–“À l’Assemblée nationale, j’ai voté POUR la proposition de loi instaurant une présomption de légitime défense en faveur de nos forces de l’ordre. Une mesure que le Rassemblement National défend depuis de nombreuses années. Chaque jour, nos policiers et nos gendarmes interviennent dans des situations où une décision doit être prise en quelques secondes, parfois au péril de leur vie. Face à un véhicule qui fonce sur eux, un individu armé ou une menace imminente, l’hésitation peut être fatale. Pourtant, lorsqu’ils font usage de leur arme dans le strict cadre de leurs missions, ils peuvent rester pendant des années sous le poids d’une procédure judiciaire, alors même qu’ils seront parfois reconnus innocents au terme de l’enquête”. (Michèle Martinez, députée de la IVe circonscription des P-O)
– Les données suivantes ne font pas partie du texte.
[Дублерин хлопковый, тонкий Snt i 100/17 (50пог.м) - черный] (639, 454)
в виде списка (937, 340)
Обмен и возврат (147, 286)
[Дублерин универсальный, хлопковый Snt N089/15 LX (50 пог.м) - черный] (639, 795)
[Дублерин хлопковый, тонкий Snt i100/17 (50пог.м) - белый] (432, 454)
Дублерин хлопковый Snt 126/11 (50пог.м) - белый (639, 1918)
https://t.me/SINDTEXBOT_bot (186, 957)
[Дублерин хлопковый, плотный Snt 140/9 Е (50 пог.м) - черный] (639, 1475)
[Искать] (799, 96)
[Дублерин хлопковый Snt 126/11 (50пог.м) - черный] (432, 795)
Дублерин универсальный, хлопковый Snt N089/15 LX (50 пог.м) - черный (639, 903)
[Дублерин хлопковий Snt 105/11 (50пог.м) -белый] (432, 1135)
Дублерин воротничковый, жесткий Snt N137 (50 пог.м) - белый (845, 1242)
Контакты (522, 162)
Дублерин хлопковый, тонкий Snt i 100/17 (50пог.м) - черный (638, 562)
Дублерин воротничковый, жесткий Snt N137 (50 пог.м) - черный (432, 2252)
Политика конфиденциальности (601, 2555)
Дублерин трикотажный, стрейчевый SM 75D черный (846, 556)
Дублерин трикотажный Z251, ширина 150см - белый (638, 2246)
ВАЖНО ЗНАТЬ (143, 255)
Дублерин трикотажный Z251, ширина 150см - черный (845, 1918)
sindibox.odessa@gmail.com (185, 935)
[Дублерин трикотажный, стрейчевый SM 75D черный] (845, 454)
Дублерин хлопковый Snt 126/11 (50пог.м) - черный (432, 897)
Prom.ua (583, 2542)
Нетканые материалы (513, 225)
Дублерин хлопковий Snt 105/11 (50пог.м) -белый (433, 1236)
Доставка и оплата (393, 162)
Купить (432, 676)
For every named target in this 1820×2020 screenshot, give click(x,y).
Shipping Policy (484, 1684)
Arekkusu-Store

Les chiffres parlent d’eux-mêmes :
-Un refus d’obtempérer est enregistré toutes les 20 minutes en France. En 2025, plus de 28 000 faits ont été recensés, soit une hausse de 11 % en un an. Plus d’un tiers de ces refus mettent directement des vies en danger.
-En 2025, 8 gendarmes ont perdu la vie en service et plus de 10 800 ont été blessés, dont près de 3 000 à la suite d’agressions.
“Cette réalité impose d’apporter un véritable soutien à celles et ceux qui assurent notre sécurité. Contrairement aux caricatures entretenues par certains, cette loi n’instaure aucun “permis de tuer”. Les conditions prévues par l’article L.435-1 du Code de la sécurité intérieure demeurent inchangées : l’usage de l’arme reste soumis aux principes de nécessité absolue et de stricte proportionnalité. La présomption est simple et réfragable : si l’enquête établit qu’un usage était illégal ou disproportionné, les poursuites judiciaires demeurent possibles. Ce texte apporte avant tout une meilleure protection juridique à nos policiers et gendarmes lorsqu’ils agissent dans le cadre de la loi. Nos forces de l’ordre ne demandent ni privilège, ni impunité. Elles demandent simplement que la Nation reconnaisse les risques qu’elles prennent chaque jour pour assurer notre sécurité. Ceux qui protègent nos vies méritent d’être protégés par la loi. Et il est intéressant de voir ceux qui ont voté contre au sein de cet hémicycle…” (Michèle Martinez, députée de la IVe circonscription des P-O).